Brighton Fringe 2010
Paul Zenon’s Cabinet of Curiosities
Venue: The Brunswick
Festival: Brighton Fringe
Renowned magician, Paul Zenon reminisces about his childhood passion for magic and the great acts that have inspired him, interspersed with songs and tricks.
The stage was evocative of an old junk shop, mysterious bazaar, or travelling freakshow—full of strange bric-a-brac, such as a statue of the Egyptian god, Anubis, a mermaid Barbie doll and gold-painted torsos. On the far side of the room was a display of real and fake relics and excellent artwork by Paul Garner. Each painting was inspired by a “true” story based on the relics and various freaks and unusual tales, such as the fishmonger who, in 1954, grafted various bits of aquatic life on to his wife’s body. The mini-exhibition added an extra dimension to the surreal carnivalesque atmosphere of the show.
The performance opened with amusing voice-over by Zenon reminding the audience that they’d all be dead soon so they might as well enjoy the show while they could. Musician Pete Howells appeared on stage and played a fairground-waltz on the keyboard as a lead in to Zenon appearing on stage dressed in a black jacket, flat cap and neckerchief, which gave an overall Dickensian appearance. He performed a brief, but impressive, fire-eating trick and then proceeded to vividly reminisce about his first childhood visit to Blackpool on holiday and his epiphinany moment at the age of 9 when he discovered that the life of a magician was for him.
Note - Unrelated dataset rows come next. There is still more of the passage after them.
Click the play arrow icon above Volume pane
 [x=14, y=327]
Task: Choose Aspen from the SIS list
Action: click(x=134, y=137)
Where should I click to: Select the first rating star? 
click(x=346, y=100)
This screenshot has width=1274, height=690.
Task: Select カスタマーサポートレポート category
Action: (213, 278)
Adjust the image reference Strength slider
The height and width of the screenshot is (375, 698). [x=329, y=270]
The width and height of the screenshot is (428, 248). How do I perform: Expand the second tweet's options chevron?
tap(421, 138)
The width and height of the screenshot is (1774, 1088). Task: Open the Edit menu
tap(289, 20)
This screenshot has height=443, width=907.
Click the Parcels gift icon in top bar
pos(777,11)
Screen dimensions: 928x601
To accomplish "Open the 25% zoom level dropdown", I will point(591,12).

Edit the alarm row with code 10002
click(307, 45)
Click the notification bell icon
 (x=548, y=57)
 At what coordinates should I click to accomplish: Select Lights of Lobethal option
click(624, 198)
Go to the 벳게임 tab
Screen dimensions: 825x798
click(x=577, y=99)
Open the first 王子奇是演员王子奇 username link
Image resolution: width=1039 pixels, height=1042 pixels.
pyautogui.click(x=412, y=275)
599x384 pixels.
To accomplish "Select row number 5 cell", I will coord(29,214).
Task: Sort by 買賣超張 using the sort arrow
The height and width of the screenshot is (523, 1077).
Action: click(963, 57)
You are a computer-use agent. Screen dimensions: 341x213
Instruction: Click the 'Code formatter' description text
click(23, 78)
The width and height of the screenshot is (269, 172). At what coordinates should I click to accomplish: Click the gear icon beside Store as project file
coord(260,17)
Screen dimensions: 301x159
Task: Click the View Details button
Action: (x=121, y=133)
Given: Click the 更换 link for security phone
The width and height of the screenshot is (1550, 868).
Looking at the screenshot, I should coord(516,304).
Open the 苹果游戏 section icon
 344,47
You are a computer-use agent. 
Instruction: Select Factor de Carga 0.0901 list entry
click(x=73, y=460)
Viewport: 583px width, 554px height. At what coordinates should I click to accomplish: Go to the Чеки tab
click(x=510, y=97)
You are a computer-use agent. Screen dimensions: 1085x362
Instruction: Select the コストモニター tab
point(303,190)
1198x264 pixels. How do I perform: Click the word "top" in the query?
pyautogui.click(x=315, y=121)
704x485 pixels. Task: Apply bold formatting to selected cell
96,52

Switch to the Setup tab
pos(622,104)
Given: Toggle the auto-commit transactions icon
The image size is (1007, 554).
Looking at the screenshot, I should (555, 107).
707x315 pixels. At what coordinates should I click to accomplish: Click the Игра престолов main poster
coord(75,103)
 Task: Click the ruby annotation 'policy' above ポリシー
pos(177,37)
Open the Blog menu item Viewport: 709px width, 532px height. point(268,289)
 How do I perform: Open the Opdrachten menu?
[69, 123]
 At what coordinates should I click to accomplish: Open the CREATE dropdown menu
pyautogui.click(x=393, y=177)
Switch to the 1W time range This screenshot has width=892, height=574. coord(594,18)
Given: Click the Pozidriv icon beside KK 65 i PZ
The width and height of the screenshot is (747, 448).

The versatile Howells then performed a Bluesy-church revival number followed by more personal nostalgia and tricks from Zenon. The magician then talked about his various passions including the Titanic—accompanied by Howell’s amusing composition about Siamese twins on board the ill-fated liner. The first half ended with the revealing of a “genuine” mermaid skeleton, for the audience to gawp at in the interval.
The highlights of the second act included excellent sleight of hand, capturing bubbles, and a very impressive levitation trick. Intermingled with the act Howells’ songs blended perfectly, complimenting Zenon’s stories and tricks with a mixture of sea shanties and Tom Waits-like growling on Sweet Rosabelle. After discussing his favourite magicians, and their uncompromising lives, Zenon finished with Houdini’s favourite trick, the East Indian Needle Mystery, which involved Zenon swallowing 5 needles and separate cotton strand, only to pull the whole lot from his mouth completely threaded.
The witty writing cleverly encapsulated the period and setting of Zenon’s childhood, with observational details that the audience found empathetic. His self-deprecating humour and personable script came across as warm and gave insight into his passion for collecting tricks, carnival items and oddities.
Zenon’s delivery and demeanour was that of a slick, true professional and he equally entertained and informed the audience with fascinating tales of the lives of classic acts such as Chung Ling Su, Alexander and, inevitably, Harry Houdini. This was not a standard magic/comedy show, which is Zenon’s usual modus operandi, and he pulled it off with aplomb.